Delta South MLA Ian Paton, a farmer and the Liberal agriculture critic, will address the crowd after making a two-minute statement calling for Bills 52 and 15 to be repealed and tabling a petition with 26,000 names inside the house.
“It’s crazy some of these rules they’re bringing in,” said Paton on Friday.
The laws passed by the government are intended to preserve farmland designated under the Agricultural Land Reserve, established in 1973 to preserve farms and ranches in B.C.
Bill 52 passed a year ago prevents farmers from having a secondary non-farm use dwelling for immediate family and limits the size of residences over fears of “megamansions” of up to 12,000 square feet on ALR.
And Bill 15 reverts governance of the ALR to a more centralized commission as opposed to six regional panels.
It also requires exclusions for ALR be submitted to the Agricultural Land Commission by local governments, First Nations or the province instead of by landowners “as part of thoughtful land-use planning process,” according to a government release.
The Changes to Bill 52 Facebook page, with more than 2,500 members, many of whom are landowners, is fighting to change the law.
Paton said Bill 15 will make it more difficult for farmers to make changes to their farm.

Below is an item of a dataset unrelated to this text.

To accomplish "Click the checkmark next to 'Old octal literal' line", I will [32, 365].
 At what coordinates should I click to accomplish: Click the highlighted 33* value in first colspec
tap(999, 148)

For instance, it bans farmers from having value-added operations so they can sell directly to the public as farm-to-table enterprises.
And Bill 52 makes it difficult for families to have multi-generational homes on their farmland or for small farms to offer housing to their farm hands, he said.
“If you want the next generation of young people to take over the family farm, you can’t be telling them they have to live in an apartment and commute to the farm,” he said.
And he said preventing a family from building another home for adult children so the parents can age in place on a family farm, for instance, adds to the housing crunch because “they’re saying you can’t have two houses on five acres.”
Cathy Fichter, who is travelling to the protest from the Langley farm she lives on with her husband and her daughter’s family, said she found out the hard way how Bill 52 affects families.
She and her husband were told they couldn’t build a home for themselves on the land they planned to share with her daughter and her family because they, as did many others, missed the original deadline to apply before the bill became law.
The government after a public outcry did extend the deadline, to Feb. 22, 2020, which allowed the Fichters to build a home — not a house but a modular unit — but Fichter said that doesn’t go far enough.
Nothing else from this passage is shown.